Being the one on the other side of his bitterness was not my intention.
"I'm sorry." I whispered. "I. . . I just don't understand how you can act so. . . so over your trauma all the time."
He looks out his window and into the darkness. "Repeat that to yourself. Act. That's all it is."
"You're stronger than me. Than April. It can't all be an act."
"Well it is!" he snapped, then lowered his voice as soon as he saw me flinch. "I'm sorry, I just don't want to talk about this."
I nodded and stared dropped my eyes to my fingers wrapped around a thermos of hot chocolate. "Why haven't you ever had a girlfriend?"
"Marley!"
"Sorry." I looked out my own window, contemplating whether I should just get out now and safe us both the heartache.
"What happened to me, why I shot myself," he fills the car with his strained words. "that's why. It's not easy. The communication. The. . . the intimacy. I just can't do it. Plus, relationships are shit, look what happened to my parents."
I peeked at him through my lashes, watching his him try to steady the slight tremble in his hands by shoving them into the pocket of his sweatshirt.
"I agree." I eventually answered. "They're shit. Don't get the hype with them. I was in like two before. . . before what happened and it's overrated."
He raised his own thermos and said, "Amen to that."
"Do you think some day it'll be easier?" I asked.
"What? Relationships?"
I gnawed at the inside of my lip. "All of it."
"Maybe." he said. "But I've always seen it as this. . . this parasite. Its inside of you, eating you alive little by little."
I leaned back and rested my head against the seat, staring at him. It was obvious he was trying to keep his composure; the anxious tapping of his foot, the locking and unlocking of his jaw, his eyes trained outside his window. Anything to keep from speaking on the topic.
"Whatever happened to you, Gage, I'm sorry." My voice cracked. "I would never wish this on anybody."
He snickered quietly. "Yeah, me either. Except maybe your asshole brother, he deserves to feel even a fraction of what you do."
"Thank you." I wiped at my damp cheeks. "For being here. For being there on my first day back. I. . . I don't know if I would have—"
"Hey, no, I get it." For the first time all night he smiled. "Us damaged people gotta stick together."

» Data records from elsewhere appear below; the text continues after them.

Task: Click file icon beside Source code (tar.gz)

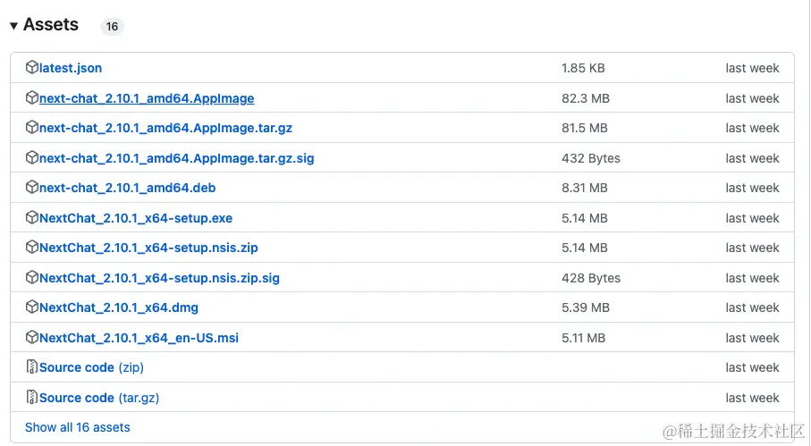Action: tap(32, 398)
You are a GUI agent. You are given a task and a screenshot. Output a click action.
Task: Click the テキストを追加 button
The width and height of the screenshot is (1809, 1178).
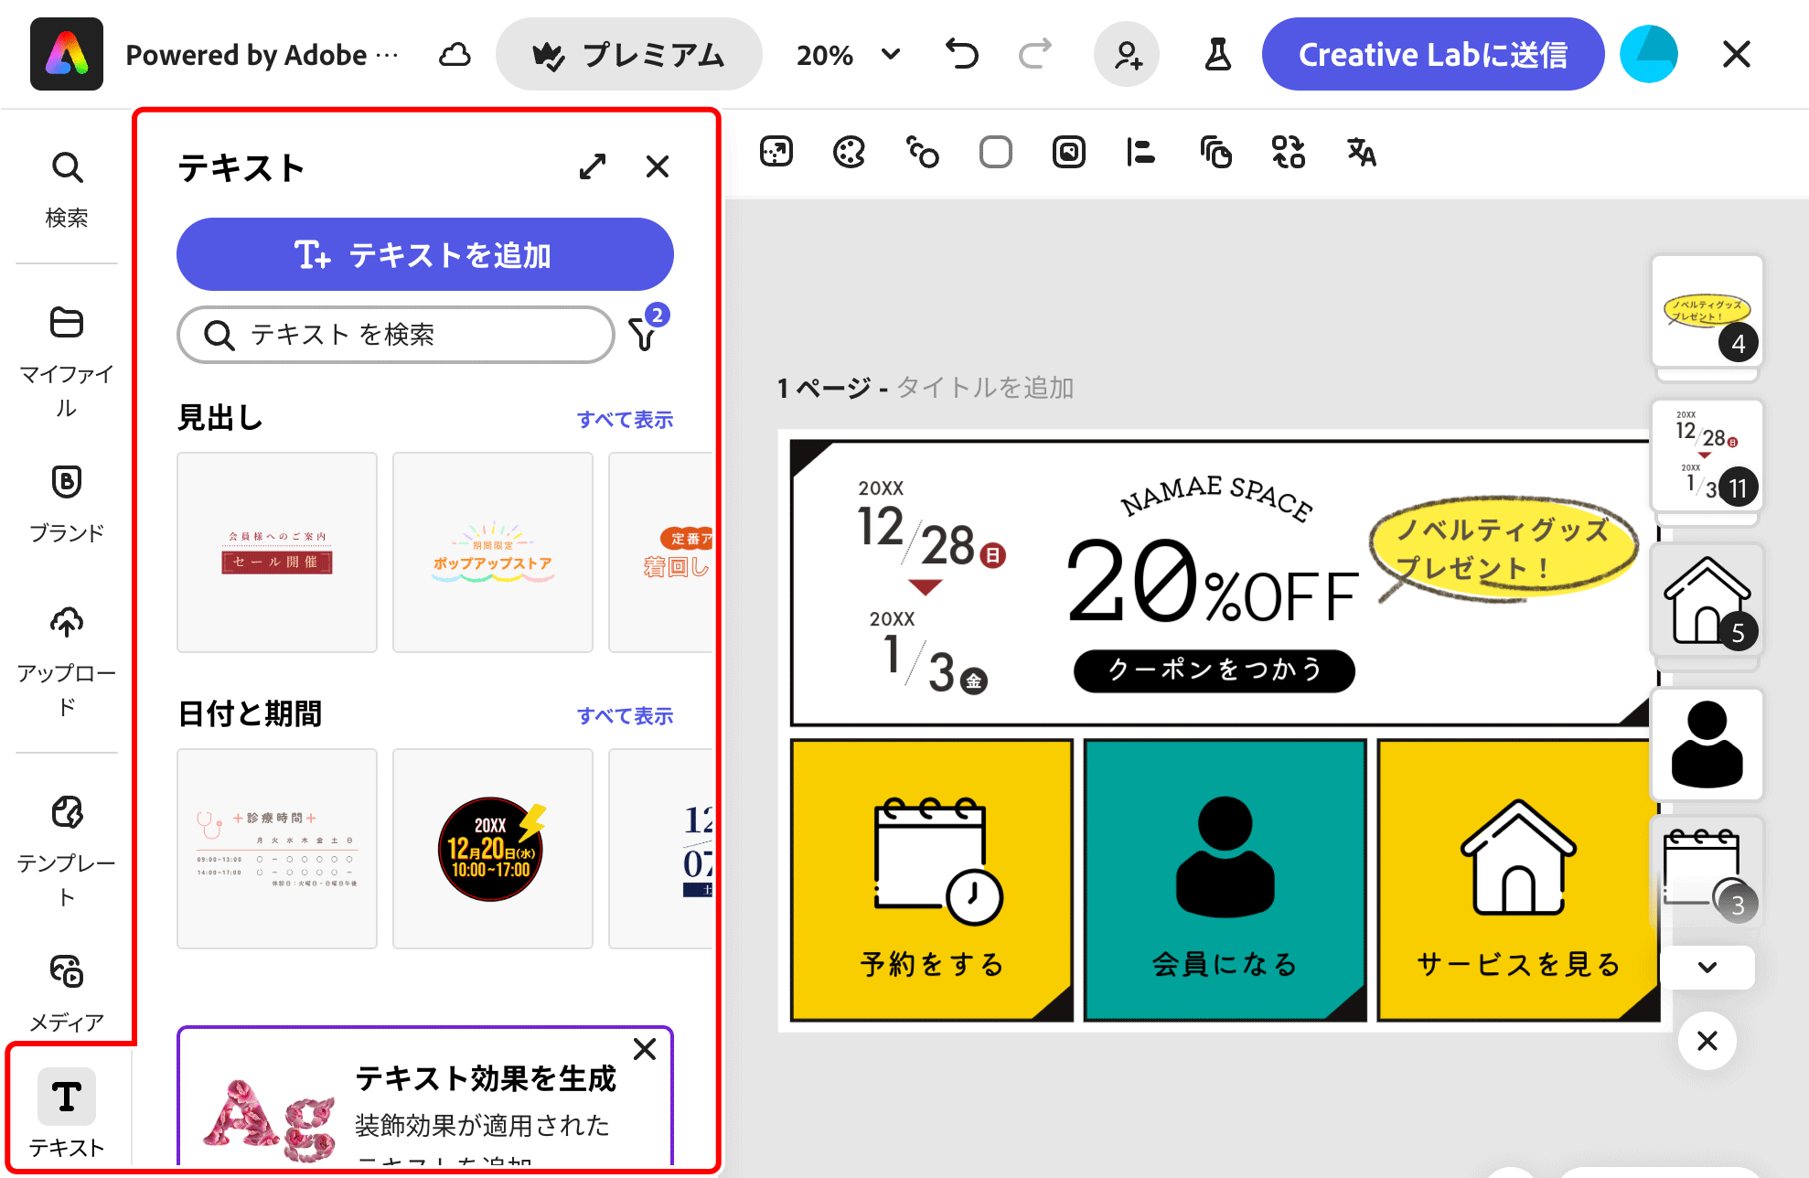pos(424,254)
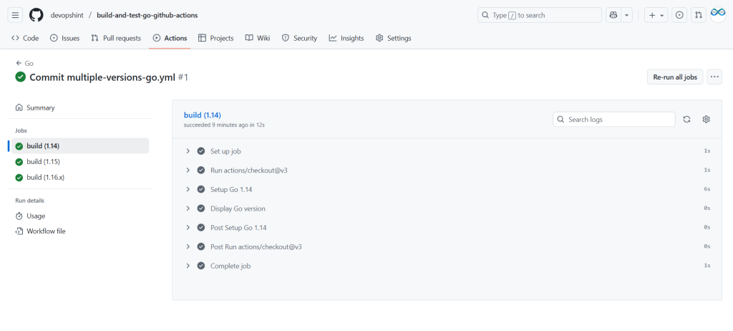Click the user avatar icon

click(x=718, y=15)
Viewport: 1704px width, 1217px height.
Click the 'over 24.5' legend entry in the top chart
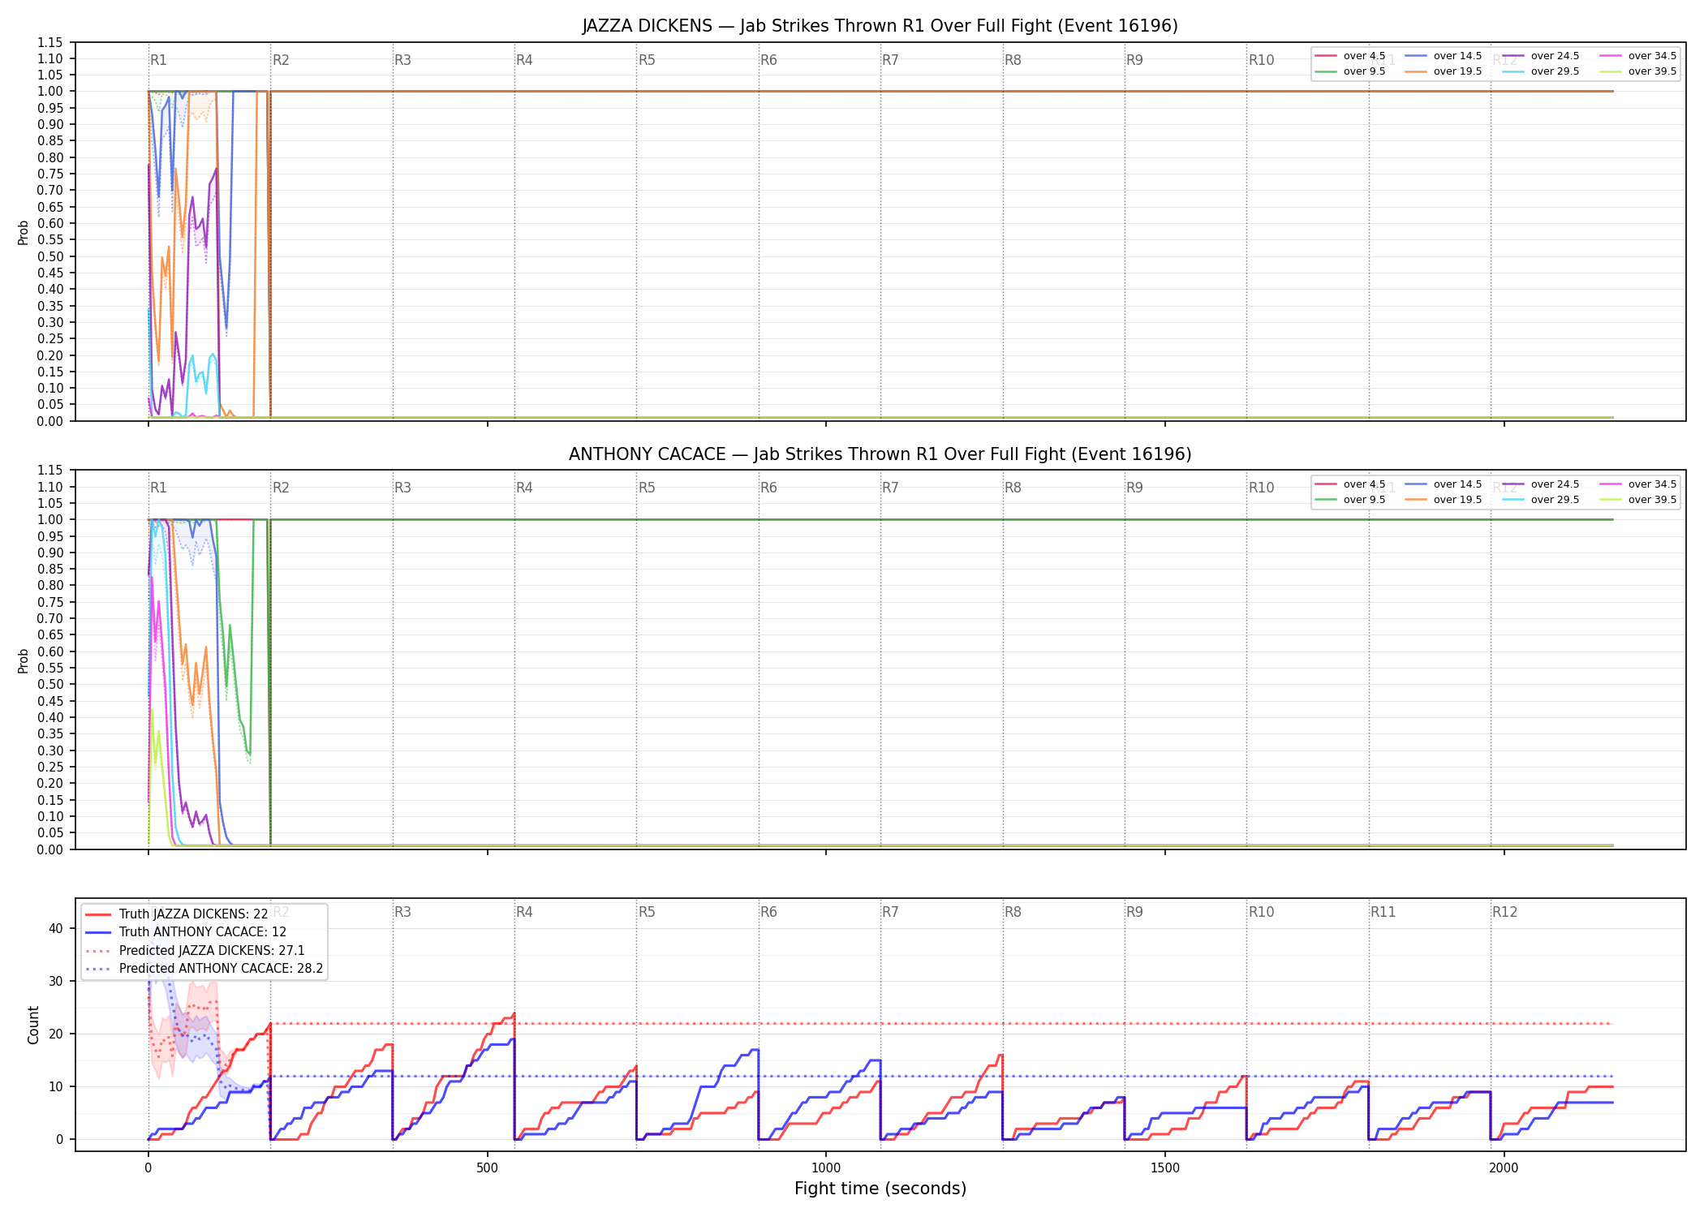click(x=1540, y=56)
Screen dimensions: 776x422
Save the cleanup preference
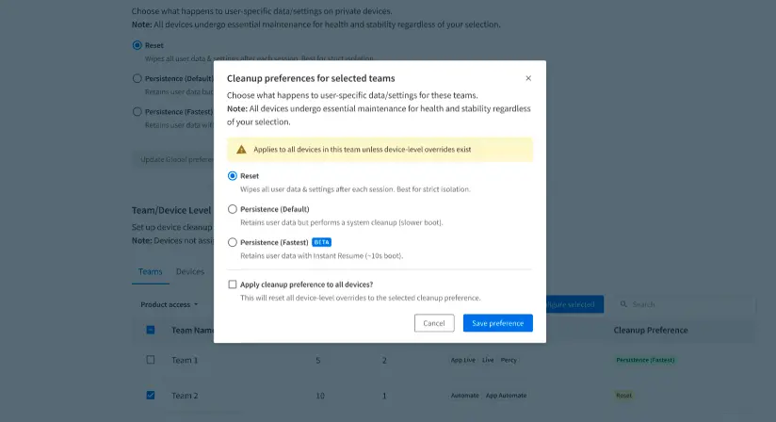click(498, 323)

With the dim light of the moon spilling across the right side of his face and his left hidden in the shadow of the darkness outside the window, I saw Gage for the first time. Not the joking stoner with a attendance record as bad as my own, but as the broken boy trapped and constantly on the run from himself. But most importantly, in those amber eyes I had found, even if temporary, my safe person.
"Enough of that depressing shit." he pulled one hand from his pocket and turned the keys in the ignition. "You want to have some fun tonight?"